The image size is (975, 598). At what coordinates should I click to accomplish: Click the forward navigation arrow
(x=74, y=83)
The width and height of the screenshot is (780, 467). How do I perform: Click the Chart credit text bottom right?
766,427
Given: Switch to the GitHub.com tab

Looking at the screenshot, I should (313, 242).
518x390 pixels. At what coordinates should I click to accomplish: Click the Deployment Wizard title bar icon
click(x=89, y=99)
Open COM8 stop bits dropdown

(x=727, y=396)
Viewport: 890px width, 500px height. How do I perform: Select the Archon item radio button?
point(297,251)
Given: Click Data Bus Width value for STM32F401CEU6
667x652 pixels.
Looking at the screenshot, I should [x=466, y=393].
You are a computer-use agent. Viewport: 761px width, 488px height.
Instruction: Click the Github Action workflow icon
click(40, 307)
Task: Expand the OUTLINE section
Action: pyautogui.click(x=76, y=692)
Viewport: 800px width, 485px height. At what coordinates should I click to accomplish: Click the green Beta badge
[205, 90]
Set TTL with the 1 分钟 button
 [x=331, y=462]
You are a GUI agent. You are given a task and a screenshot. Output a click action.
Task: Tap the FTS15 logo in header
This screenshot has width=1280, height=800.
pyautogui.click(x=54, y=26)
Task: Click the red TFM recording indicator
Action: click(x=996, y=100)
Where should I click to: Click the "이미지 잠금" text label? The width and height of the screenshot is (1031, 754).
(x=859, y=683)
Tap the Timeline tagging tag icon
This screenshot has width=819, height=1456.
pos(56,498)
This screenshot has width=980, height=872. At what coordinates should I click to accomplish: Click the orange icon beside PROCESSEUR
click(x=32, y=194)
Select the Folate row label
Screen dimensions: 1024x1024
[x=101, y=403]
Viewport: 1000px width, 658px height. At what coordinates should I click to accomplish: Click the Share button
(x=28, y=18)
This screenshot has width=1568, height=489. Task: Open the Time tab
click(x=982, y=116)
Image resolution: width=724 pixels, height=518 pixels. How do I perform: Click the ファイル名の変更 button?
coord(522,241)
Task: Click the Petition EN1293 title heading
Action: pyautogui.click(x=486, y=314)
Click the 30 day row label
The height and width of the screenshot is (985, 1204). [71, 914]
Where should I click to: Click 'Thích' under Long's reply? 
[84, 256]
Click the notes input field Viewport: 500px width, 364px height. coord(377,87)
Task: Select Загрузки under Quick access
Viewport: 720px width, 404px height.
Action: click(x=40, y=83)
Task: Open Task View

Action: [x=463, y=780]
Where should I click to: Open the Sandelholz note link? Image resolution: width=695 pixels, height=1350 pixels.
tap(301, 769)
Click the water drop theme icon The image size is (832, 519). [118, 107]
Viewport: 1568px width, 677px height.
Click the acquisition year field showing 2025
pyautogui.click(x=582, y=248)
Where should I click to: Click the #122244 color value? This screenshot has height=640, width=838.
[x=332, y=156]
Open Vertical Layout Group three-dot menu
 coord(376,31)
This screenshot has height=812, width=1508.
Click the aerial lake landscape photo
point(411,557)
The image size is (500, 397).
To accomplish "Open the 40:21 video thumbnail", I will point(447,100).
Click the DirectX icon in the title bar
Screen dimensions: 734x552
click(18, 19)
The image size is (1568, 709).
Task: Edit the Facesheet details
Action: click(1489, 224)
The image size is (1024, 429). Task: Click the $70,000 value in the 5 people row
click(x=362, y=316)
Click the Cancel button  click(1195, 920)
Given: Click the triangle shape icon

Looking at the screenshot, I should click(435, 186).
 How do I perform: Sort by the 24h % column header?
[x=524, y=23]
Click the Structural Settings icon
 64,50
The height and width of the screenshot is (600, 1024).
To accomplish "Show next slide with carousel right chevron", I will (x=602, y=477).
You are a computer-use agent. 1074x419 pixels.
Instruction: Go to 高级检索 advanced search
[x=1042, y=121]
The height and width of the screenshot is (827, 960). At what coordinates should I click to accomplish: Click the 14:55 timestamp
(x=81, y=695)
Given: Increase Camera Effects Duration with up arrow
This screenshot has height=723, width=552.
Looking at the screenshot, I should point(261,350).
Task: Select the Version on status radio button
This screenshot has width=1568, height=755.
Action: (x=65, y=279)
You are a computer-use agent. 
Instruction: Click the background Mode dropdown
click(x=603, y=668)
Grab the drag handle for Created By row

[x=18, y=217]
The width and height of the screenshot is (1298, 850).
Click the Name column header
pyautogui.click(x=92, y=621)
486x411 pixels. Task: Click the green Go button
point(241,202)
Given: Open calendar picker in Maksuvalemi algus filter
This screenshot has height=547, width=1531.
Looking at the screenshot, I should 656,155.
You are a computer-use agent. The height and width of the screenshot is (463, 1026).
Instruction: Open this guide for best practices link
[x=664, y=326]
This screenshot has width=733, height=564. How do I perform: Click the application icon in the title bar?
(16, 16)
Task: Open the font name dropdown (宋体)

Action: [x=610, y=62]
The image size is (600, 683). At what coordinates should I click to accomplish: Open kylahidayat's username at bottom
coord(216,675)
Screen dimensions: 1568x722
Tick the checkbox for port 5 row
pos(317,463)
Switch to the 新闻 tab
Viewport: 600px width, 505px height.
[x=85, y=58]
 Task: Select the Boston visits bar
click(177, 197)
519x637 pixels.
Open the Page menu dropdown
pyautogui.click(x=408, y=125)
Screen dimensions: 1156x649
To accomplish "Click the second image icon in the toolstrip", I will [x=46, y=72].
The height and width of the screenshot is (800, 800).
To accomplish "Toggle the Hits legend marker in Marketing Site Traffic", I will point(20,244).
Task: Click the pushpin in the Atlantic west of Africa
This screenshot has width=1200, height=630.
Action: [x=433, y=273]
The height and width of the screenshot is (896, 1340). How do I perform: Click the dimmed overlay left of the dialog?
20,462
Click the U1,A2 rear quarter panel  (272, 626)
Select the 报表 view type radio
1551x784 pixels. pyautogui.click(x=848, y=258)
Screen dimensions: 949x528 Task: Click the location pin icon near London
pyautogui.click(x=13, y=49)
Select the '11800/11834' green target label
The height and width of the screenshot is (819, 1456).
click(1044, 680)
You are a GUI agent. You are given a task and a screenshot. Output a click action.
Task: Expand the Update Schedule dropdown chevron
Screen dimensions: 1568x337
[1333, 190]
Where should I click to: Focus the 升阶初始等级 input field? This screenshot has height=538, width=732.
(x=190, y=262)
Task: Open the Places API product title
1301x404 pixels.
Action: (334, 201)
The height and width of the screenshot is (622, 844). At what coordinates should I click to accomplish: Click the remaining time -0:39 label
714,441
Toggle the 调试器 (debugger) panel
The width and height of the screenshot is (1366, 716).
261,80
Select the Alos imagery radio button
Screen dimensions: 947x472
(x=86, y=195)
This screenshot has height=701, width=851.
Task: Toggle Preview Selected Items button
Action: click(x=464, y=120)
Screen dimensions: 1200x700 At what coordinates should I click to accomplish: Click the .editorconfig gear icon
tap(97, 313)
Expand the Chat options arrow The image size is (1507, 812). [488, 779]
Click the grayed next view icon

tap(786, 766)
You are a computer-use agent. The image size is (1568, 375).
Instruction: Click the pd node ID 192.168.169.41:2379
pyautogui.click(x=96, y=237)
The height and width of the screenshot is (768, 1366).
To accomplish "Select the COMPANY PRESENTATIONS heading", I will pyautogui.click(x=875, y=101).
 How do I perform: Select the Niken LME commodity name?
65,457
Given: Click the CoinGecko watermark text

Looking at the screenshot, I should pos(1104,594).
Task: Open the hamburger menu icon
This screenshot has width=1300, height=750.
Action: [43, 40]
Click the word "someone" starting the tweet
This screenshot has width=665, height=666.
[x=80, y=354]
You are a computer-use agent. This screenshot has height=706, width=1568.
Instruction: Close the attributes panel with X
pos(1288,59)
---
§ **Required action**
Would you retype all of the data exactly as shown?

§ **Response to the exercise**
The image size is (975, 598). At what coordinates should I click to accomplish: Click the forward navigation arrow
(x=74, y=83)
The width and height of the screenshot is (780, 467). How do I perform: Click the Chart credit text bottom right?
766,427
Given: Switch to the GitHub.com tab

Looking at the screenshot, I should (313, 242).
518x390 pixels. At what coordinates should I click to accomplish: Click the Deployment Wizard title bar icon
click(x=89, y=99)
Open COM8 stop bits dropdown

(x=727, y=396)
Viewport: 890px width, 500px height. How do I perform: Select the Archon item radio button?
point(297,251)
Given: Click Data Bus Width value for STM32F401CEU6
667x652 pixels.
Looking at the screenshot, I should [x=466, y=393].
You are a computer-use agent. Viewport: 761px width, 488px height.
Instruction: Click the Github Action workflow icon
click(40, 307)
Task: Expand the OUTLINE section
Action: pyautogui.click(x=76, y=692)
Viewport: 800px width, 485px height. At what coordinates should I click to accomplish: Click the green Beta badge
[205, 90]
Set TTL with the 1 分钟 button
 [x=331, y=462]
You are a GUI agent. You are given a task and a screenshot. Output a click action.
Task: Tap the FTS15 logo in header
This screenshot has width=1280, height=800.
pyautogui.click(x=54, y=26)
Task: Click the red TFM recording indicator
Action: click(x=996, y=100)
Where should I click to: Click the "이미지 잠금" text label? The width and height of the screenshot is (1031, 754).
(x=859, y=683)
Tap the Timeline tagging tag icon
This screenshot has width=819, height=1456.
pos(56,498)
This screenshot has width=980, height=872. At what coordinates should I click to accomplish: Click the orange icon beside PROCESSEUR
click(x=32, y=194)
Select the Folate row label
Screen dimensions: 1024x1024
[x=101, y=403]
Viewport: 1000px width, 658px height. At what coordinates should I click to accomplish: Click the Share button
(x=28, y=18)
This screenshot has width=1568, height=489. Task: Open the Time tab
click(x=982, y=116)
Image resolution: width=724 pixels, height=518 pixels. How do I perform: Click the ファイル名の変更 button?
coord(522,241)
Task: Click the Petition EN1293 title heading
Action: pyautogui.click(x=486, y=314)
Click the 30 day row label
The height and width of the screenshot is (985, 1204). [71, 914]
Where should I click to: Click 'Thích' under Long's reply? 
[84, 256]
Click the notes input field Viewport: 500px width, 364px height. coord(377,87)
Task: Select Загрузки under Quick access
Viewport: 720px width, 404px height.
Action: click(x=40, y=83)
Task: Open Task View

Action: [x=463, y=780]
Where should I click to: Open the Sandelholz note link? Image resolution: width=695 pixels, height=1350 pixels.
tap(301, 769)
Click the water drop theme icon The image size is (832, 519). [118, 107]
Viewport: 1568px width, 677px height.
Click the acquisition year field showing 2025
pyautogui.click(x=582, y=248)
Where should I click to: Click the #122244 color value? This screenshot has height=640, width=838.
[x=332, y=156]
Open Vertical Layout Group three-dot menu
 coord(376,31)
This screenshot has height=812, width=1508.
Click the aerial lake landscape photo
point(411,557)
The image size is (500, 397).
To accomplish "Open the 40:21 video thumbnail", I will point(447,100).
Click the DirectX icon in the title bar
Screen dimensions: 734x552
click(18, 19)
The image size is (1568, 709).
Task: Edit the Facesheet details
Action: click(1489, 224)
The image size is (1024, 429). Task: Click the $70,000 value in the 5 people row
click(x=362, y=316)
Click the Cancel button  click(1195, 920)
Given: Click the triangle shape icon

Looking at the screenshot, I should click(435, 186).
 How do I perform: Sort by the 24h % column header?
[x=524, y=23]
Click the Structural Settings icon
 64,50
The height and width of the screenshot is (600, 1024).
To accomplish "Show next slide with carousel right chevron", I will (x=602, y=477).
You are a computer-use agent. 1074x419 pixels.
Instruction: Go to 高级检索 advanced search
[x=1042, y=121]
The height and width of the screenshot is (827, 960). At what coordinates should I click to accomplish: Click the 14:55 timestamp
(x=81, y=695)
Given: Increase Camera Effects Duration with up arrow
This screenshot has height=723, width=552.
Looking at the screenshot, I should point(261,350).
Task: Select the Version on status radio button
This screenshot has width=1568, height=755.
Action: (x=65, y=279)
You are a computer-use agent. 
Instruction: Click the background Mode dropdown
click(x=603, y=668)
Grab the drag handle for Created By row

[x=18, y=217]
The width and height of the screenshot is (1298, 850).
Click the Name column header
pyautogui.click(x=92, y=621)
486x411 pixels. Task: Click the green Go button
point(241,202)
Given: Open calendar picker in Maksuvalemi algus filter
This screenshot has height=547, width=1531.
Looking at the screenshot, I should 656,155.
You are a computer-use agent. The height and width of the screenshot is (463, 1026).
Instruction: Open this guide for best practices link
[x=664, y=326]
This screenshot has width=733, height=564. How do I perform: Click the application icon in the title bar?
(16, 16)
Task: Open the font name dropdown (宋体)

Action: [x=610, y=62]
The image size is (600, 683). At what coordinates should I click to accomplish: Open kylahidayat's username at bottom
coord(216,675)
Screen dimensions: 1568x722
Tick the checkbox for port 5 row
pos(317,463)
Switch to the 新闻 tab
Viewport: 600px width, 505px height.
[x=85, y=58]
 Task: Select the Boston visits bar
click(177, 197)
519x637 pixels.
Open the Page menu dropdown
pyautogui.click(x=408, y=125)
Screen dimensions: 1156x649
To accomplish "Click the second image icon in the toolstrip", I will [x=46, y=72].
The height and width of the screenshot is (800, 800).
To accomplish "Toggle the Hits legend marker in Marketing Site Traffic", I will point(20,244).
Task: Click the pushpin in the Atlantic west of Africa
This screenshot has width=1200, height=630.
Action: [x=433, y=273]
The height and width of the screenshot is (896, 1340). How do I perform: Click the dimmed overlay left of the dialog?
20,462
Click the U1,A2 rear quarter panel  (272, 626)
Select the 报表 view type radio
1551x784 pixels. pyautogui.click(x=848, y=258)
Screen dimensions: 949x528 Task: Click the location pin icon near London
pyautogui.click(x=13, y=49)
Select the '11800/11834' green target label
The height and width of the screenshot is (819, 1456).
click(1044, 680)
You are a GUI agent. You are given a task and a screenshot. Output a click action.
Task: Expand the Update Schedule dropdown chevron
Screen dimensions: 1568x337
[1333, 190]
Where should I click to: Focus the 升阶初始等级 input field? This screenshot has height=538, width=732.
(x=190, y=262)
Task: Open the Places API product title
1301x404 pixels.
Action: (334, 201)
The height and width of the screenshot is (622, 844). At what coordinates should I click to accomplish: Click the remaining time -0:39 label
714,441
Toggle the 调试器 (debugger) panel
The width and height of the screenshot is (1366, 716).
261,80
Select the Alos imagery radio button
Screen dimensions: 947x472
(x=86, y=195)
This screenshot has height=701, width=851.
Task: Toggle Preview Selected Items button
Action: click(x=464, y=120)
Screen dimensions: 1200x700 At what coordinates should I click to accomplish: Click the .editorconfig gear icon
tap(97, 313)
Expand the Chat options arrow The image size is (1507, 812). [488, 779]
Click the grayed next view icon

tap(786, 766)
You are a computer-use agent. The image size is (1568, 375).
Instruction: Click the pd node ID 192.168.169.41:2379
pyautogui.click(x=96, y=237)
The height and width of the screenshot is (768, 1366).
To accomplish "Select the COMPANY PRESENTATIONS heading", I will pyautogui.click(x=875, y=101).
 How do I perform: Select the Niken LME commodity name?
65,457
Given: Click the CoinGecko watermark text

Looking at the screenshot, I should pos(1104,594).
Task: Open the hamburger menu icon
This screenshot has width=1300, height=750.
Action: [43, 40]
Click the word "someone" starting the tweet
This screenshot has width=665, height=666.
[x=80, y=354]
You are a computer-use agent. This screenshot has height=706, width=1568.
Instruction: Close the attributes panel with X
pos(1288,59)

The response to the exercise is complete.